In 1984 Professor Yamamoto served as coram nobis co-counsel to Fred Korematsu in the successful reopening the infamous WWII Japanese American internment case, Korematsu v. U.S. (contributing to congressional reparations). He worked on the legal teams for Filipino American Manuel Fragante in his accent discrimination appeal to the U.S. Supreme Court (Fragante v. City) and for Native Hawaiian Alice Aiwohi in her successful Homelands breach of trust class action resulting in a major state reparations settlement (Ka`ai`ai v. Drake). He also served as procedure consultant on the African American reparations case Alexander v. Oklahoma and the Philippines political torture class action In re Marcos Litigation. His legal work also includes authorship of amicus briefs to the U.S. Supreme Court, including Office of Hawaiian Affairs v. HCDCH (Hawaiian lands), Grutter v. Michigan (affirmative action) and Rasul v. Bush(post-9/11 Guantanamo Bay mass detention), as well as briefs to the Ninth Circuit in Korab v. Hawai`i(Micronesian healthcare) and Doe v. Kamehameha (Native Hawaiian education).
Professor Yamamoto has published two books and over seventy book chapters and law review articles. His first book on Interracial Justice (conflict and reconciliation among racial communities) received the Gustavus Meyers Award for Outstanding Books on Social Justice for 2000. His second book, Race, Rights and Reparation: Law and the Japanese American Internment (2nd ed. in progress), co-authored with Chon, Izumi, Kang and Wu, received national attention in light of its relevance to the post-September 11th tension between national security and civil liberties in America. His recent articles include: “Korean Comfort Women Redress 2012: A View From the United States” (J. of Korean L.); “Redress and Salience of Economic Justice” (Oxford Forum on Pub. Policy); “Reframing Redress: A `Social Healing Through Justice’ Approach to United States-Native Hawaiian and Japan-Ainu Reconciliation Initiatives” (Berkeley Asian Am. L. J.); “American Reparations Theory and Practice at the Crossroads” (Cal. West. L. Rev.); “From Heart Mountain to Iraq: Lt. Watada and a Long Line of Resistance” (UCLA Amerasia J.); “White(House) Lies: Why the Public Must Compel the Courts to Hold the President Accountable for National Security Abuses” (Duke J. of Law and Contemp.

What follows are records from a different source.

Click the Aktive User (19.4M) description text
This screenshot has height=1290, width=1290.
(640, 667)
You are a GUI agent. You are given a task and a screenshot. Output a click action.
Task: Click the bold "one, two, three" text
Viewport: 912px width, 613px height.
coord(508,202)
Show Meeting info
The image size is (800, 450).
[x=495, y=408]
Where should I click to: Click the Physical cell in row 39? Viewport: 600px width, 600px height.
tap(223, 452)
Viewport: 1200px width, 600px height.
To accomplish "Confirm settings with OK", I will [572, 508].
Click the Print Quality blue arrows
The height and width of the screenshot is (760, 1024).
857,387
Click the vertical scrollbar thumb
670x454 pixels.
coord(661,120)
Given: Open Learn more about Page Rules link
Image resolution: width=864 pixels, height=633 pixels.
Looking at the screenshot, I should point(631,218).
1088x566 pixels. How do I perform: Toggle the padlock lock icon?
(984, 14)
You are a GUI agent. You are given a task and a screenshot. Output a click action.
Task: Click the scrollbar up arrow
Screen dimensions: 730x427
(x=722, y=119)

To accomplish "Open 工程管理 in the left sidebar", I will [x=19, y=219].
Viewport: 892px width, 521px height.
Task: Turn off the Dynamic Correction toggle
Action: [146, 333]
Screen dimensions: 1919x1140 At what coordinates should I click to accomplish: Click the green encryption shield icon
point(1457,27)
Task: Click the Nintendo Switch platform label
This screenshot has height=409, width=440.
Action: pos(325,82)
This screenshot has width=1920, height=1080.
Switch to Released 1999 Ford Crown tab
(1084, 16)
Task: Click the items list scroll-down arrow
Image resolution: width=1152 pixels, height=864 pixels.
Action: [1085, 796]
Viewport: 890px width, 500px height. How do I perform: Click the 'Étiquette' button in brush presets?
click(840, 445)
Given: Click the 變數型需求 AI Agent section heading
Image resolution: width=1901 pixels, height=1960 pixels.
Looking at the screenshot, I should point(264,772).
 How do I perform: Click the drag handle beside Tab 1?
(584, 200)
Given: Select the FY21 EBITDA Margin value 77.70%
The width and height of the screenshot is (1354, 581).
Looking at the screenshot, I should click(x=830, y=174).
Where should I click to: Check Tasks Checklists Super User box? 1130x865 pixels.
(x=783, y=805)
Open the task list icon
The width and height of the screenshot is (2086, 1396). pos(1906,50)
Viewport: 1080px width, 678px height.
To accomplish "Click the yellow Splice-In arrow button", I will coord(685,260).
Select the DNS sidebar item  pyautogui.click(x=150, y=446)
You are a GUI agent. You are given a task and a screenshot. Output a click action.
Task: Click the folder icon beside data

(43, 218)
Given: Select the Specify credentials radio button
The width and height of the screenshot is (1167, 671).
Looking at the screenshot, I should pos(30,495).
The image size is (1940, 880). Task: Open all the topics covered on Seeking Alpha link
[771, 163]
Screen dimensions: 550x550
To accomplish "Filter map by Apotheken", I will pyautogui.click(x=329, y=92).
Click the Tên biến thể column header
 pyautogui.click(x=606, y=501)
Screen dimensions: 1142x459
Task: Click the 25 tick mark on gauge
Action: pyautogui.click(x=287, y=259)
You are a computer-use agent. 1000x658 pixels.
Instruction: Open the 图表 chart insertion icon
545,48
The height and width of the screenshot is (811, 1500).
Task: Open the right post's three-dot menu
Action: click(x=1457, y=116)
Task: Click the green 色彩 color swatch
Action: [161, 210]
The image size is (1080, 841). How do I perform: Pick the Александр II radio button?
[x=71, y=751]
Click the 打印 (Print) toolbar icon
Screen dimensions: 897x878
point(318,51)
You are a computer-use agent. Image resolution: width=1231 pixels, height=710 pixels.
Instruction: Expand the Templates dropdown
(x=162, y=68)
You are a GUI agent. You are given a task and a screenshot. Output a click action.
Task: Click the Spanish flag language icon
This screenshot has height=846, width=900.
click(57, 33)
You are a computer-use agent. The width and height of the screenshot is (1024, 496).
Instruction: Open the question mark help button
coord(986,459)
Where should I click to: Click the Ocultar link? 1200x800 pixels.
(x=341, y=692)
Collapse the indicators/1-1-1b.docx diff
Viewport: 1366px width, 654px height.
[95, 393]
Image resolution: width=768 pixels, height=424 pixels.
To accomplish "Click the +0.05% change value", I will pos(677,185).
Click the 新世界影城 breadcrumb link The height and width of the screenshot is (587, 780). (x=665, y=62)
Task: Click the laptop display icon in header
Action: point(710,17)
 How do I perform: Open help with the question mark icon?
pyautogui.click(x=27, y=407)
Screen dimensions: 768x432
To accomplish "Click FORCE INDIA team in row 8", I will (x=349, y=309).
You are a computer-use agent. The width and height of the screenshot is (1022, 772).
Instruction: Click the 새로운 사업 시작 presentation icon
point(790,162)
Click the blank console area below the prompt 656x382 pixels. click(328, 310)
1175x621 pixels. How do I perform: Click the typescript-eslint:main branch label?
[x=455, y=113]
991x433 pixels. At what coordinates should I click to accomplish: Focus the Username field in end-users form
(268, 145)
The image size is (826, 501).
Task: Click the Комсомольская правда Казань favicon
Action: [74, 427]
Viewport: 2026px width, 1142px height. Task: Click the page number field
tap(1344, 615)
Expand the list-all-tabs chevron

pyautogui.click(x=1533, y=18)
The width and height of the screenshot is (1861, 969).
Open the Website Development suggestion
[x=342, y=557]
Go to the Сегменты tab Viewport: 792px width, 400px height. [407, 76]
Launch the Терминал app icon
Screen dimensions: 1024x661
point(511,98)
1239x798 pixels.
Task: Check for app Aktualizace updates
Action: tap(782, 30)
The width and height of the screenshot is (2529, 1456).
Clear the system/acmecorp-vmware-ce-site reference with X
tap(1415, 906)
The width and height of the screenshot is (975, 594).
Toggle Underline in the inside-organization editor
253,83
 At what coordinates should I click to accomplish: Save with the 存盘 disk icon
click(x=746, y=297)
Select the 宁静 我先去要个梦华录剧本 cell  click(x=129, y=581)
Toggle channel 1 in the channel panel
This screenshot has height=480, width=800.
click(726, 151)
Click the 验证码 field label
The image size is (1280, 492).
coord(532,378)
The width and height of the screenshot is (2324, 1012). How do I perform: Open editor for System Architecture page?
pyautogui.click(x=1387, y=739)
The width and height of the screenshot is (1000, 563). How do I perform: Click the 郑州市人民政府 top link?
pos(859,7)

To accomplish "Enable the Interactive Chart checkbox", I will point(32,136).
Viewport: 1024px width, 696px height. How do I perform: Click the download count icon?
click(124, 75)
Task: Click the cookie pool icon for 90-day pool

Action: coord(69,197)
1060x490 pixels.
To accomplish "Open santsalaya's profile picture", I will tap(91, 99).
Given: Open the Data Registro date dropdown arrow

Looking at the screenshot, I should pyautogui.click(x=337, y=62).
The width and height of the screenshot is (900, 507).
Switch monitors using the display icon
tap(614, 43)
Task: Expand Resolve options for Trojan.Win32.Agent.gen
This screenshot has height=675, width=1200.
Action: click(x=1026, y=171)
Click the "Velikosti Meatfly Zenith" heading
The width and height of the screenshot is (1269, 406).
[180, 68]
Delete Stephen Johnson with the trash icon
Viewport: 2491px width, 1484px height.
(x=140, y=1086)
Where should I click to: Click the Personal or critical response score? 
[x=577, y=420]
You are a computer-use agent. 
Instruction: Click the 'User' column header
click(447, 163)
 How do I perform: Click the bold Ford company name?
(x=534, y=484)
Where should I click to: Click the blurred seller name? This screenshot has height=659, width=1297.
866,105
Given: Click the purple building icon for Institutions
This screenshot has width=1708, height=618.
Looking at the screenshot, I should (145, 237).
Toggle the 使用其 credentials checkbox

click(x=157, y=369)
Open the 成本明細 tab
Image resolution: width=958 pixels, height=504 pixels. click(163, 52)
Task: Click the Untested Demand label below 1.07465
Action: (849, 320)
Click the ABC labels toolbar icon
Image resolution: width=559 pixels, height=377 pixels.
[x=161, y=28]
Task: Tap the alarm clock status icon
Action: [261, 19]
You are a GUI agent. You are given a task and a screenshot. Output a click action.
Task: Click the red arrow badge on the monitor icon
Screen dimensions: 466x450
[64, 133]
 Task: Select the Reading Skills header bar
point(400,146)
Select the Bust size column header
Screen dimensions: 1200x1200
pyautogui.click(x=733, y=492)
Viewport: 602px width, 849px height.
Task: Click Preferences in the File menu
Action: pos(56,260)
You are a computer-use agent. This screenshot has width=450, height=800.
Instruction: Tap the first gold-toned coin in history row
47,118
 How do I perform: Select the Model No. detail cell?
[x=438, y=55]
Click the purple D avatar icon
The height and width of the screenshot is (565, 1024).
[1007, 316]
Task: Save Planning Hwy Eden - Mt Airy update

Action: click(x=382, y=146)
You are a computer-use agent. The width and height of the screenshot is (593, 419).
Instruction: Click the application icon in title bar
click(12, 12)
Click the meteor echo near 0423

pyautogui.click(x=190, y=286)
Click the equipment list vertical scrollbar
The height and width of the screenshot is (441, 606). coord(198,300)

Probs); “Contextual Strict Scrutiny” (Howard L.J.); and “Electronic-Discovery: A Call for a New Rules Regime for the Hawai`i Courts.” (Haw. L. Rev.). His earlier article, “Critical Race Praxis: Race Theory and Political Lawyering” in the Michigan Law Review, was the centerpiece of a law review symposium on strategies for connecting racial justice scholarship with frontline advocacy.
Eric K. Yamamoto is Fred T. Korematsu Professor of Law and Social Justice at University of Hawai’i School of Law.